Representativeness gaps arise naturally: production data evolves, edge cases emerge, and data collection never perfectly mirrors real-world usage. These gaps are invisible from aggregate dataset statistics and only surface as localised failures in production. This evaluation makes them explicit before deployment, so data collection can be targeted at the regions that matter rather than discovered through production failures.
Methodology
-
Samples: Each production sample is scored independently against the reference dataset.
-
Scoring: Each sample is assessed by the Representativeness Scorer, which estimates how well the local neighbourhood of the production sample is represented in the reference dataset - comparing the local reference density to the local production density. A score of 1.0 means the region is proportionately represented; lower scores indicate underrepresentation or absence.
The representativeness metric is computed as the average per-sample score across the full production set.
Scoring
Representativeness Scorer
Examples
Representative sample - production region well-covered by dataset (passing)

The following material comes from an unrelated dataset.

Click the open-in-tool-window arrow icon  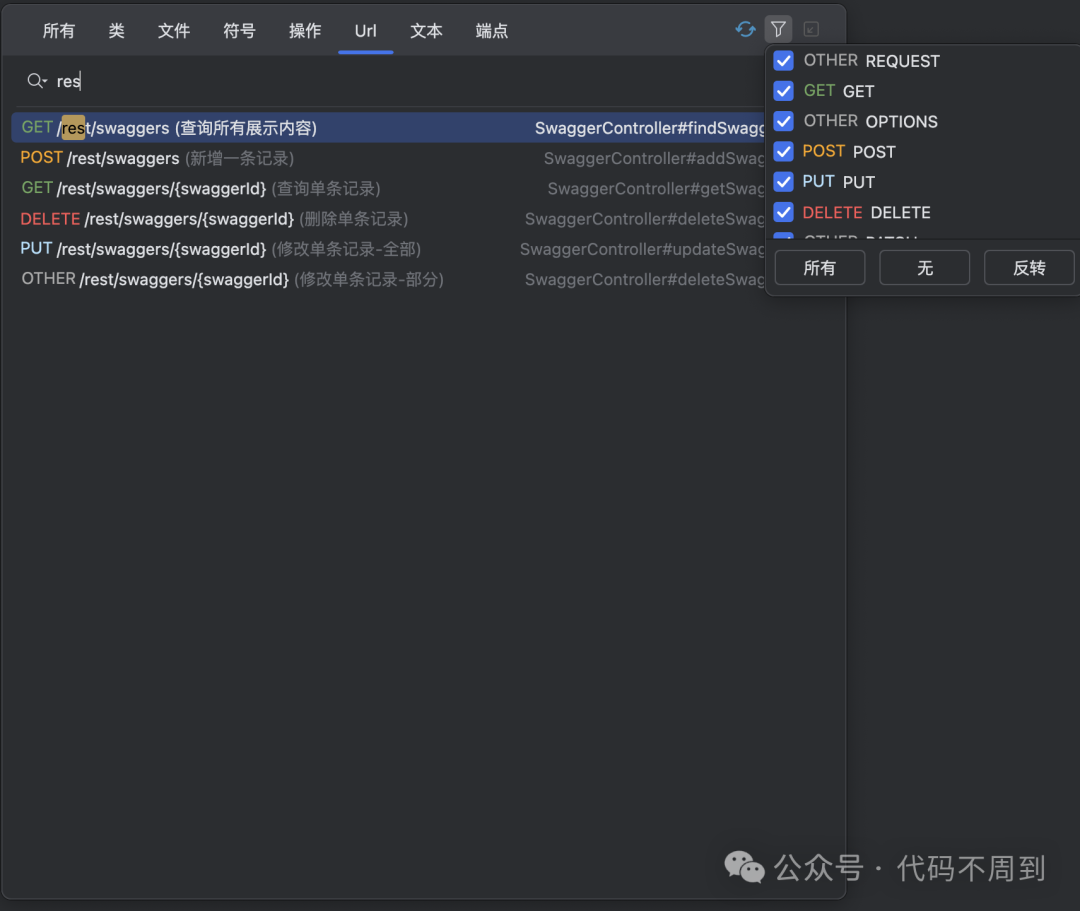(810, 29)
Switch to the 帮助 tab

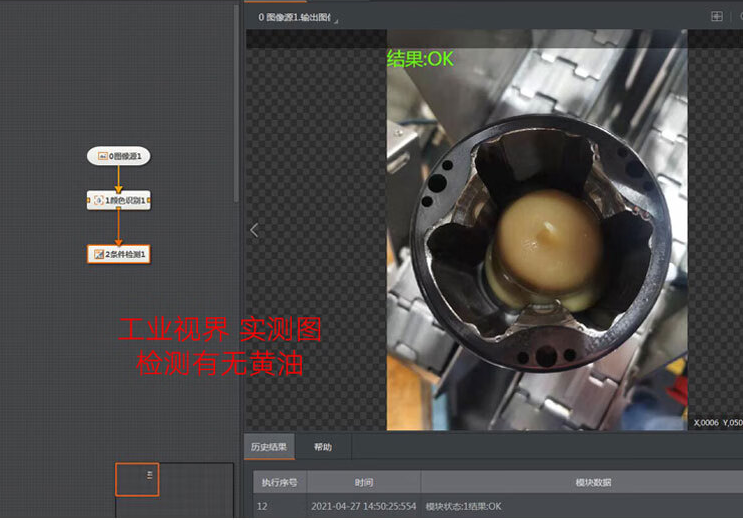pos(323,447)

The local reference density (12 samples per unit volume) exceeds the production density (11 samples per unit volume) in this neighbourhood. Density ratio is 1.09, clamped to 1.0. This query type is fully represented in the dataset.
Unrepresented sample - production region absent from dataset (failing)
No reference sample exists in the local neighbourhood (closest distance 0.41, well above the coverage radius of 0.15). This query type has no representation in the dataset - the model will be forced to extrapolate for this class of production inputs.
Underrepresented sample - production region sparsely covered by dataset (failing)
The local reference density is 2 samples per unit volume while the production density in this neighbourhood is 6.5 samples per unit volume - a density ratio of 0.31. Duplicate billing queries appear frequently in production but are heavily underrepresented in the dataset. Model performance on this query type is likely to be degraded.